Lessons from the Impossibility of Safety

mpi-is 14 November 2025 - 14 November 2025 N0.002 MPI-IS (Lecture Hall)

14 November 2025 • 14:00 - 15:30

Eric Wong (University of Pennsylvania)

What kind of results is impossible for safety research, and what pathways forward can we hope to achieve? First, we will discuss theoretical results on rule-following that demonstrate token-level jailbreaks as an architectural inevitability of attention (LogicBreaks). While initially pessimistic, these theoretical insights can also be leveraged to steer models to state of the art performance in five lines of code (InstABoost).

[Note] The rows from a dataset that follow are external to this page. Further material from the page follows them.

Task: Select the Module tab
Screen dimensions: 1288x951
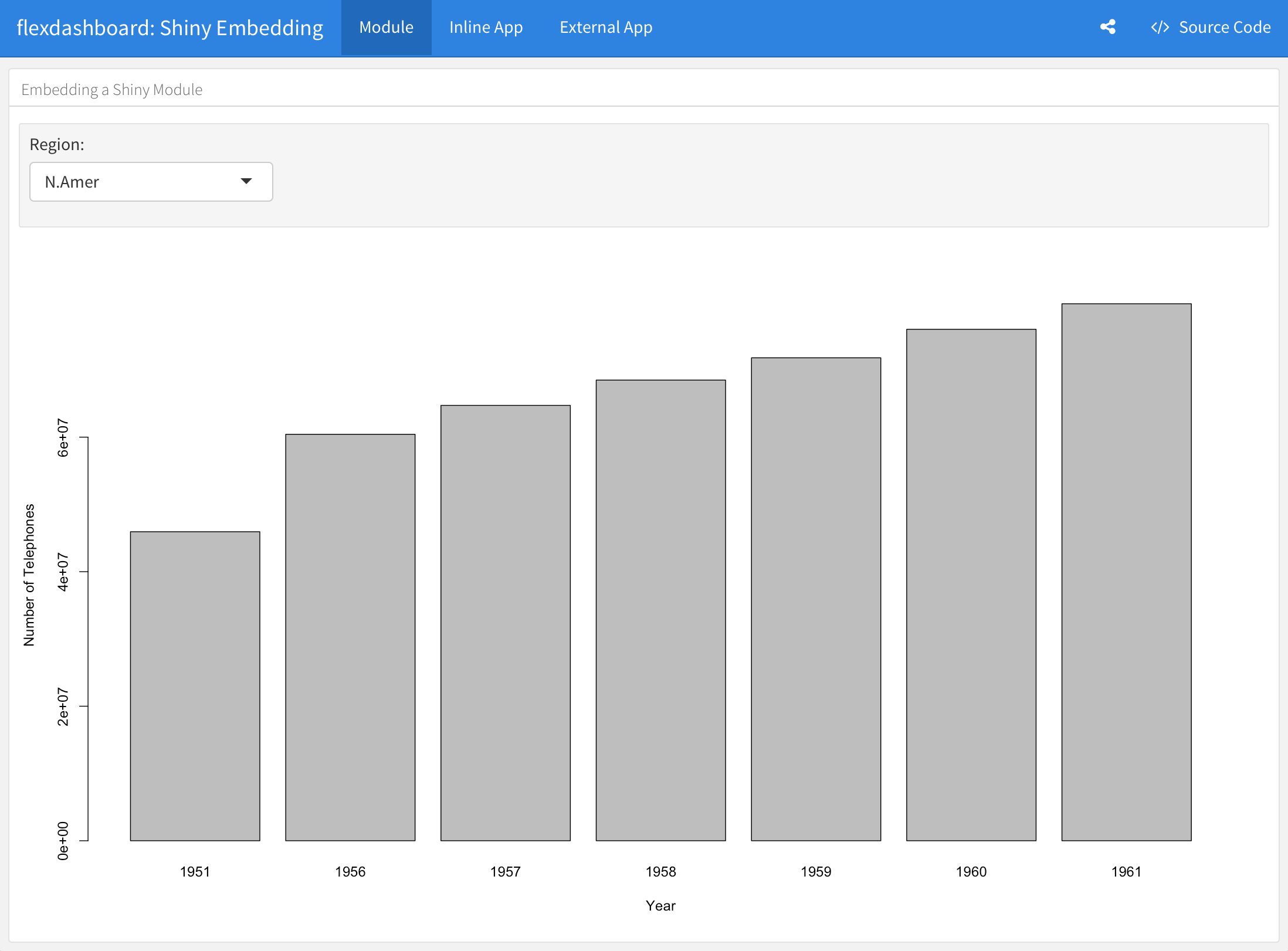Action: (x=386, y=28)
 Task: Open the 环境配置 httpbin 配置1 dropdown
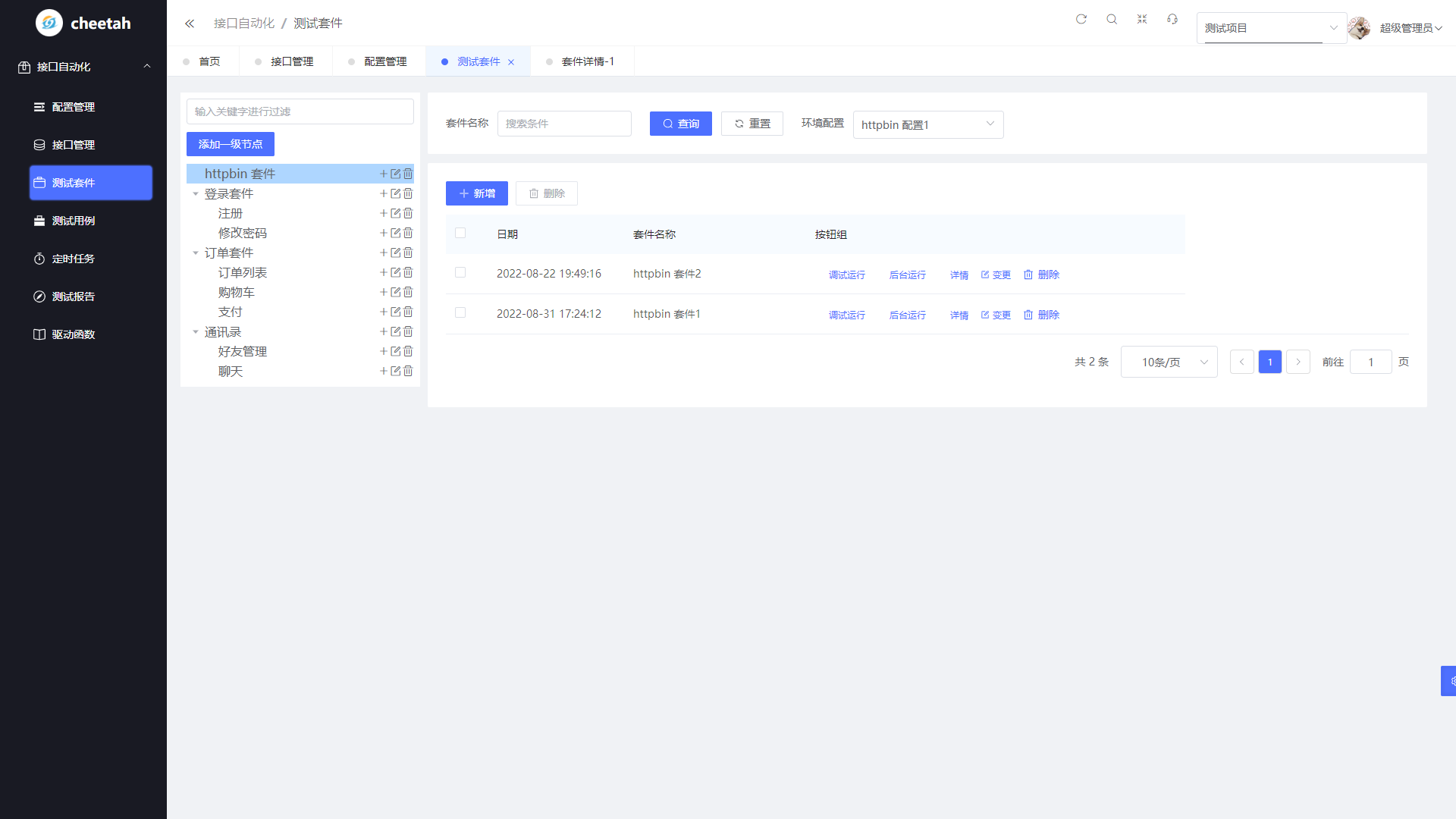point(927,124)
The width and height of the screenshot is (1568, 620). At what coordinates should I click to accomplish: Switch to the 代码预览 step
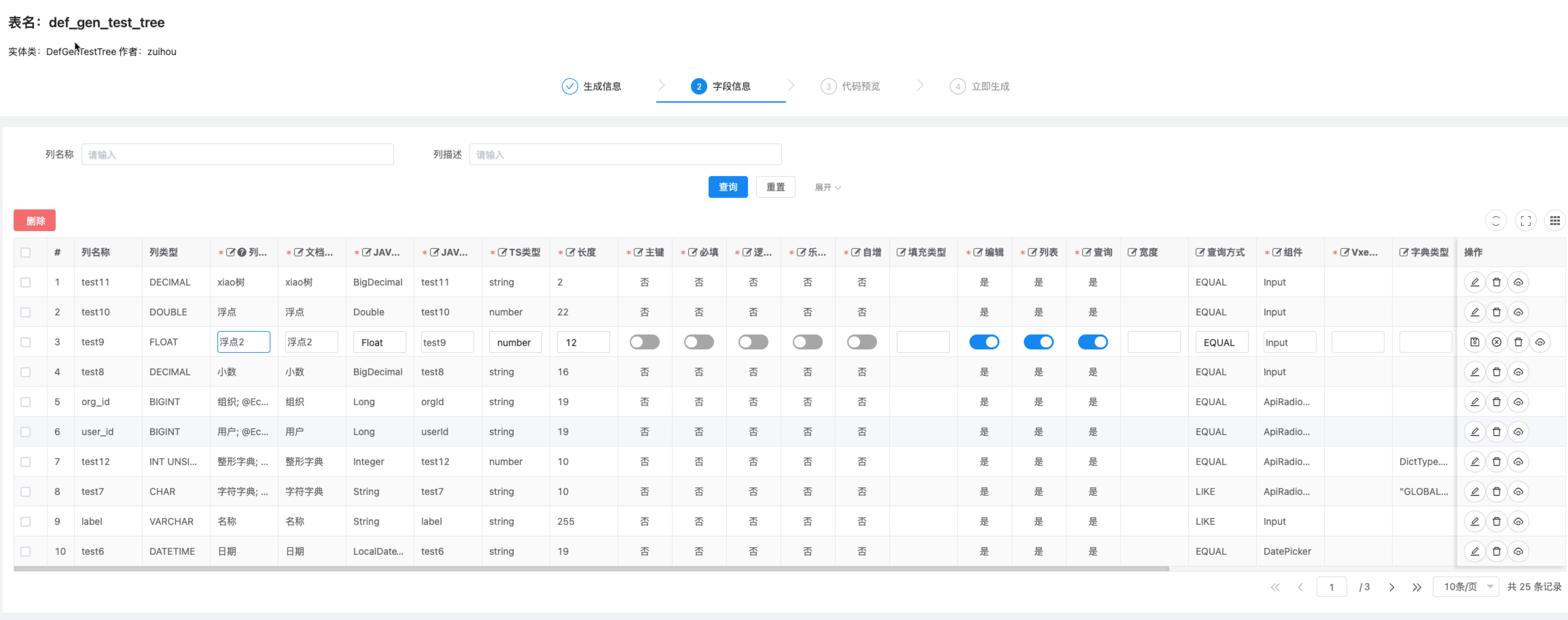pyautogui.click(x=850, y=86)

Lastly, we will argue for a shift in safety strategy away from aligning model weights to stateful monitoring, as the only level at which one can hope to stop misuse (https://modelmisuse.com/ <https://modelmisuse.com/> ).

Speaker Biography:

Eric Wong (Assistant Professor)
University of Pennsylvania
More Information
I am an assistant professor at the Department of Computer and Information Science at the University of Pennsylvania. I lead Brachio Lab on debugging machine learning and making systems actually do what we want them to do. I’m also a part of the ASSET Center on safe, explainable, and trustworthy AI systems. Previously, I completed my PhD at CMU advised by Zico Kolter, and did a postdoc with Aleksander Madry.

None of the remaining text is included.